▶ **Input rows**:

========

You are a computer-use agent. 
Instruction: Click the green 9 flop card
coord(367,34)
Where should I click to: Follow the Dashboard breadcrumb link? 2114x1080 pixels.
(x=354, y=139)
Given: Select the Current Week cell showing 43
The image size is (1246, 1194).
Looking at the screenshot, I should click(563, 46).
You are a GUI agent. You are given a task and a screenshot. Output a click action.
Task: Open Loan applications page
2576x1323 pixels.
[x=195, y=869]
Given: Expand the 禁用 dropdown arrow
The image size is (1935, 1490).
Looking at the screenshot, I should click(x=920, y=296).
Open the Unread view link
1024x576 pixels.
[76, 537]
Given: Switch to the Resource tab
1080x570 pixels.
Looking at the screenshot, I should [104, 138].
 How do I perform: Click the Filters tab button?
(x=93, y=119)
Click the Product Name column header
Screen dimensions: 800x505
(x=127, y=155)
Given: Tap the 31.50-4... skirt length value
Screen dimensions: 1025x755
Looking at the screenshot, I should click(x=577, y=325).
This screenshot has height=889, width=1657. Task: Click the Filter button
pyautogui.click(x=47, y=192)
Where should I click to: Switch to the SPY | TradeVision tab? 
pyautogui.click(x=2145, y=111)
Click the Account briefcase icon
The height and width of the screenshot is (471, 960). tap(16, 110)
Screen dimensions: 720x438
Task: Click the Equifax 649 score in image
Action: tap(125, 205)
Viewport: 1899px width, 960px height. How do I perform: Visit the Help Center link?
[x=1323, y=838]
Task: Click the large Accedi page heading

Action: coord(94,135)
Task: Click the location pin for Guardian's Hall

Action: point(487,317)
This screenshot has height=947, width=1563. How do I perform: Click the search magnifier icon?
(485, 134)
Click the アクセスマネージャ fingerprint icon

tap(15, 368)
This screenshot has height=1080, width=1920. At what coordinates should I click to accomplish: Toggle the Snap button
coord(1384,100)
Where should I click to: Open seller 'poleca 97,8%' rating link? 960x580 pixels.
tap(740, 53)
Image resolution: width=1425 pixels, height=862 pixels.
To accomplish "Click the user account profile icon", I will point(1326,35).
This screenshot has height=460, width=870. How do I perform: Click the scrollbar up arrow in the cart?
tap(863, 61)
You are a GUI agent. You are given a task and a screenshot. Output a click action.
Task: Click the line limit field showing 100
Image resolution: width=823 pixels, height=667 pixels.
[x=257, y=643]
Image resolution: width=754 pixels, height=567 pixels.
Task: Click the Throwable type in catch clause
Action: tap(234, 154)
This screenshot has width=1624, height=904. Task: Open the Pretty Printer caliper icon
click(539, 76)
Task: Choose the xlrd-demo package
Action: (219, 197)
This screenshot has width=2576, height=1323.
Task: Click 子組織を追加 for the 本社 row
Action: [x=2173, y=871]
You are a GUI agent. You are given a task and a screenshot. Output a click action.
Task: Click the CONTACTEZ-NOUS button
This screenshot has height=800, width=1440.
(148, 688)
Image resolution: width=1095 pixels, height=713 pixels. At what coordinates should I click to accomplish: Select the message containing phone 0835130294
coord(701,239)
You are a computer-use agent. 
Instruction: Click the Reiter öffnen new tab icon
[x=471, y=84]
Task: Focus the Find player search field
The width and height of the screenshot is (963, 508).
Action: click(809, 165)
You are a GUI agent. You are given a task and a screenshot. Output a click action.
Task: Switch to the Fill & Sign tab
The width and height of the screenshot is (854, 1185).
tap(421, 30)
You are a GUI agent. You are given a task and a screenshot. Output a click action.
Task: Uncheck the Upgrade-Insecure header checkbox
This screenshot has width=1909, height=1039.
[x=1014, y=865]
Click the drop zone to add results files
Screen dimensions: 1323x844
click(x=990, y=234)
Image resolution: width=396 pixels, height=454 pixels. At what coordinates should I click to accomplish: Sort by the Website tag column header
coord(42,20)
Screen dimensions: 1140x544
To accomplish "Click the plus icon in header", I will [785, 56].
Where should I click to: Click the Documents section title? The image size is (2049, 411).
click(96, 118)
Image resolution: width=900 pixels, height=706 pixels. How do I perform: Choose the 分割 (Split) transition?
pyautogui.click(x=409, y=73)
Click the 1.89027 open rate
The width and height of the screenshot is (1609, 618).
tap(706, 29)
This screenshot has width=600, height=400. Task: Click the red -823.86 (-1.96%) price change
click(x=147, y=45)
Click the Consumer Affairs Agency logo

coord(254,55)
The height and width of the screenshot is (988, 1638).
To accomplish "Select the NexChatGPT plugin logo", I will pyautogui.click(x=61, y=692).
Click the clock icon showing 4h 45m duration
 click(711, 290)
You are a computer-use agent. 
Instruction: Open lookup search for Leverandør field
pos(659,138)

========

▶ **Problem to work on**: Begin at the line that has "This screenshot has width=600, height=400." and stop after the last line of the records above. Reproduce every line in that span, requests included, and shift each coordinate in the answers by adding 112 to it while leaving the requests unchanged.

▶ **Final result**:
This screenshot has width=600, height=400. Task: Click the red -823.86 (-1.96%) price change
click(x=259, y=157)
Click the Consumer Affairs Agency logo

coord(366,167)
The height and width of the screenshot is (988, 1638).
To accomplish "Select the NexChatGPT plugin logo", I will pyautogui.click(x=173, y=804).
Click the clock icon showing 4h 45m duration
 click(823, 402)
You are a computer-use agent. 
Instruction: Open lookup search for Leverandør field
pos(771,250)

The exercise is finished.